What does it mean to ‘get even’?  Simply defined – using the word retaliate – it is “to hurt someone or do something harmful to someone because they have done or said something to hurt you.”

I have noticed in my work as a conflict management coach that a tendency to retaliate is not an uncommon way for many when reacting to being offended. Over time, I have coached people who retaliate and coached clients on the receiving end of retaliation. It is, to me, a complex reaction that is likely rooted in, among other things, what people learn growing up about how to defend themselves. I am coming at this as a coach and conflict specialist and so, I’m basing information on my observations in that capacity and not delving into the possible psychological reasons to explain this way of managing conflict.

Why do people retaliate? Clients have shared a range of reasons about why they try to get even. The main general impetus – as in the above definition – has to do with getting back at someone for what they said or did to offend them. How we experience being offended – that spurs us on to retaliate – is subjective and the reasons endless. Whatever the offense and the degree to which it hurts, people who retaliate just want the person to ‘pay’ for doing so. What that means in terms of retaliatory deeds is equally as variable as what hurts us.
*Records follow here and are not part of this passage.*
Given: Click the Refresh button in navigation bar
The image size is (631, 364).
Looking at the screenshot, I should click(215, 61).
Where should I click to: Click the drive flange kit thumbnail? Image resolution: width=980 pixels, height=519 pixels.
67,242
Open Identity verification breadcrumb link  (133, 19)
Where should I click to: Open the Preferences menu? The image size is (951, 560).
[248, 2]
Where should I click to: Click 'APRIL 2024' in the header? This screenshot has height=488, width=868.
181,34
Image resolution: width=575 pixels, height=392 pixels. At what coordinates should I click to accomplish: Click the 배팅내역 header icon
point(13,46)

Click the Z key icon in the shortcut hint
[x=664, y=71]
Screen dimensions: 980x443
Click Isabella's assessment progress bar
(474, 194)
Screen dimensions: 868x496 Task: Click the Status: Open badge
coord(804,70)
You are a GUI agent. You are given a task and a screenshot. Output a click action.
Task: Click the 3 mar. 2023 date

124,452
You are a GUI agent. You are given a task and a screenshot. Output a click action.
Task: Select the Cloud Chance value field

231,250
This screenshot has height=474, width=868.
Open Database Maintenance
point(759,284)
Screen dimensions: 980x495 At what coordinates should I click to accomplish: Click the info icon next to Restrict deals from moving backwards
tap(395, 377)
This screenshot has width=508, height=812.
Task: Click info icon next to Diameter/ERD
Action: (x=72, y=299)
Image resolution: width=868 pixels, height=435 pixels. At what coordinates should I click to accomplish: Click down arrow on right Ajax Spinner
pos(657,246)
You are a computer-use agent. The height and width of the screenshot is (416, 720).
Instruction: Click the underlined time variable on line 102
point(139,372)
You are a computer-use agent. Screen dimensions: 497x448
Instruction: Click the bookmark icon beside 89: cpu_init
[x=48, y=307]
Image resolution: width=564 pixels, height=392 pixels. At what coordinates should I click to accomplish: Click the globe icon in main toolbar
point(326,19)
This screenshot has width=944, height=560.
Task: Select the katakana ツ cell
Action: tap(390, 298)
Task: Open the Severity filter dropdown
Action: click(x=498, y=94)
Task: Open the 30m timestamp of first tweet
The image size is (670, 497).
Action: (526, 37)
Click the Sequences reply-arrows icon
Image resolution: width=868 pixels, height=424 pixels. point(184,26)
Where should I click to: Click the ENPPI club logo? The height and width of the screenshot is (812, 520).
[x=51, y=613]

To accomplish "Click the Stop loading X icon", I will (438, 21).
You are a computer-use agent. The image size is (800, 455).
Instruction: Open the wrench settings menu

How do people retaliate? I have heard many ways about how people retaliate, too. Here are a few examples, also from the workplace context, of how people ‘get back’. It may be by not giving someone a promotion or opportunity, not letting someone talk in a meeting, ignoring and not including them in conversation, gossiping about them, telling lies about them, influencing others to push back their ideas and efforts, bullying, not giving good references, and so on. Again, there is an endless list of retaliatory actions.

This week’s Conflict Mastery Quest(ions) blog asks you to consider the questions below if you are someone who tends to get back at someone who offends you. Understanding the motivation is helpful to be able to make a shift in that approach if you realize that it is an unproductive response.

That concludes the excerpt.